Due anni dopo, Sakaguchi collega definitivamente le due linee di ricerca: il gene FOXP3 è il “comando centrale” delle cellule T regolatrici. Da allora, la loro scoperta ha rivoluzionato l’immunologia e aperto nuove prospettive terapeutiche contro le malattie autoimmuni, il cancro e perfino nel campo dei trapianti d’organo.
Un riconoscimento già annunciato dalla scienza
Curiosamente, per due dei premiati – Sakaguchi e Ramsdell – non è la prima volta che la comunità scientifica riconosce la loro scoperta come rivoluzionaria. Già nel 2017 avevano ricevuto, insieme all’immunologo Alexander Rudensky, il Crafoord Prize in Polyarthritis, un premio assegnato dall’Accademia Reale Svedese delle Scienze per le ricerche sulle malattie autoimmuni. Quel riconoscimento, come molti osservatori notano oggi, fu un preludio al Nobel.

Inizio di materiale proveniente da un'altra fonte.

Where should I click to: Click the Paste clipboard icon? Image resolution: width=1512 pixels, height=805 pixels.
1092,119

Dal laboratorio ai pazienti
Oggi, grazie alle loro ricerche, diversi gruppi nel mondo stanno sperimentando terapie capaci di “riaddestrare” il sistema immunitario, utilizzando proprio le cellule T regolatrici per calmare le reazioni autoimmuni o, al contrario, per disattivarle nei tumori. Alcuni di questi trattamenti sono già in fase di sperimentazione clinica.

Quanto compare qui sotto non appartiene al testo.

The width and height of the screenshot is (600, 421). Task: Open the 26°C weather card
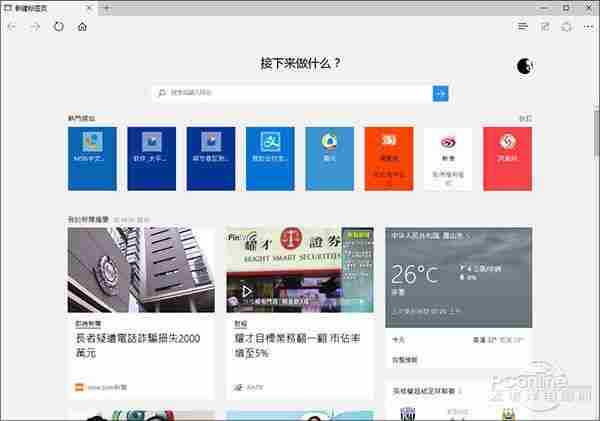tap(459, 277)
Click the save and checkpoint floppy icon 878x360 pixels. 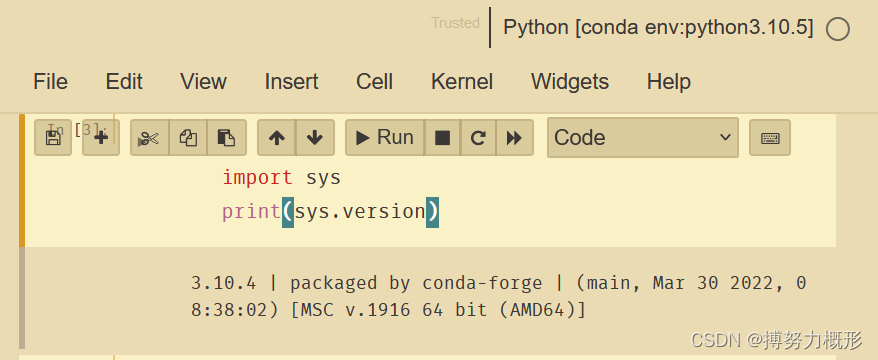[53, 137]
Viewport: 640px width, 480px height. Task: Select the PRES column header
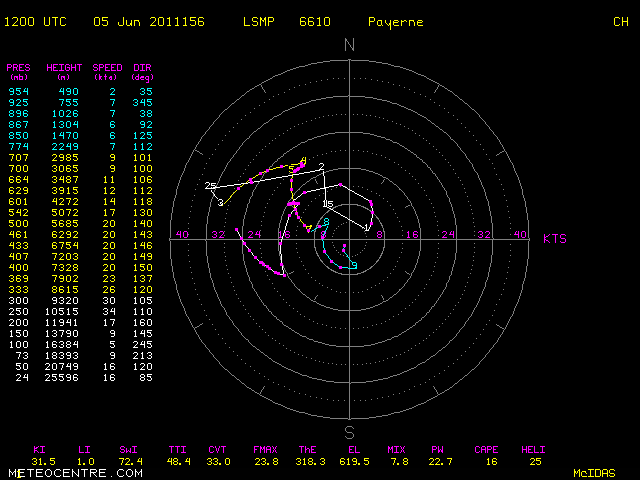tap(19, 68)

«Questa scoperta ha gettato le basi per un campo completamente nuovo della medicina -, ha dichiarato il Comitato del Karolinska Institute durante l’annuncio – Le potenziali applicazioni vanno dalle terapie per la sclerosi multipla e il diabete di tipo 1 ai trattamenti antitumorali».

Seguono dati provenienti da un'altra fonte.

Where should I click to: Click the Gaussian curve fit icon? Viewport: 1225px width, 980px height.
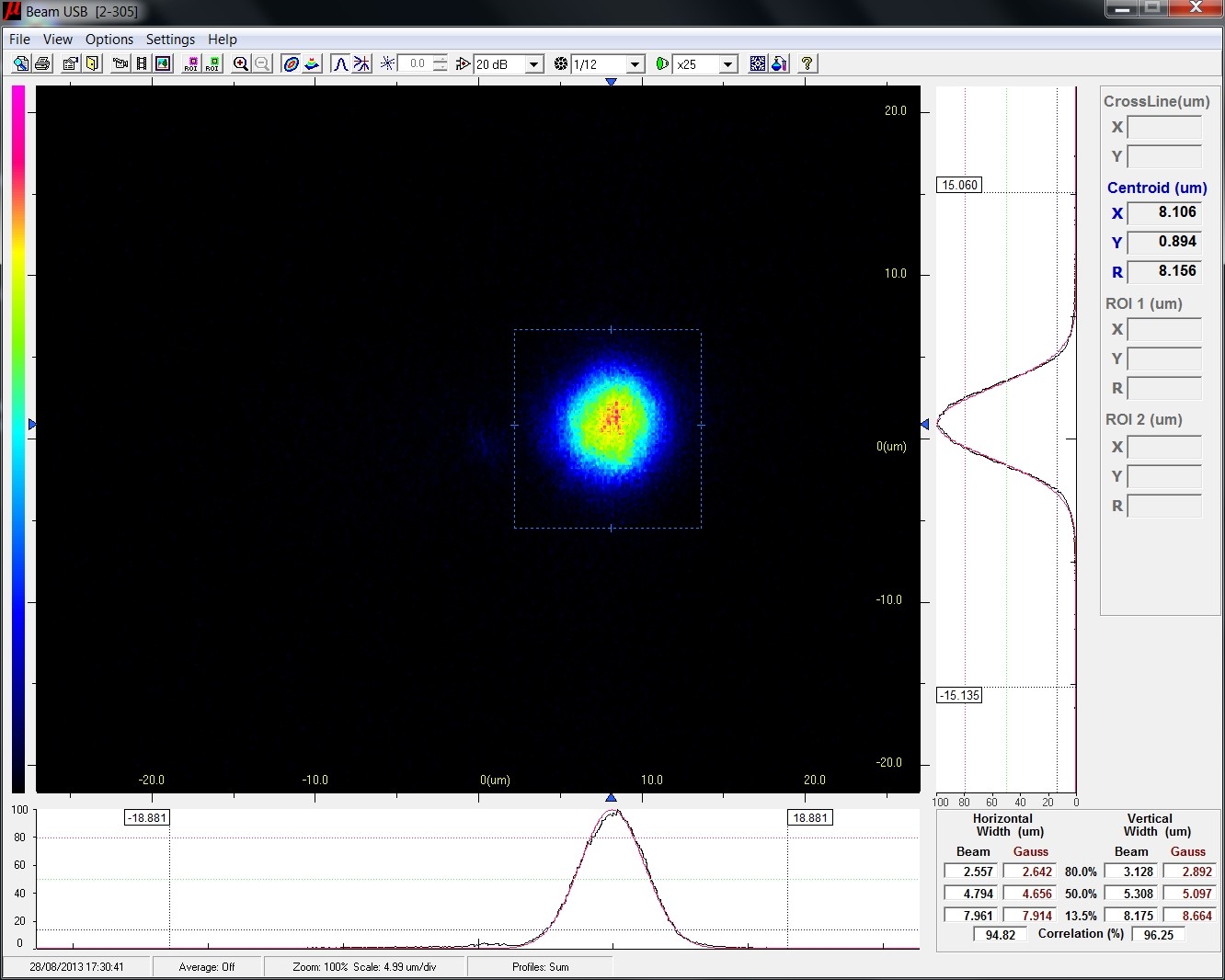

Tre carriere, un’unica visione
Mary E. Brunkow, 64 anni, è senior program manager presso l’Institute for Systems Biology di Seattle. Fred Ramsdell, 65, è cofondatore e consulente scientifico di Sonoma Biotherapeutics a San Francisco. Shimon Sakaguchi, 74 anni, è professore emerito all’Immunology Frontier Research Center dell’Università di Osaka.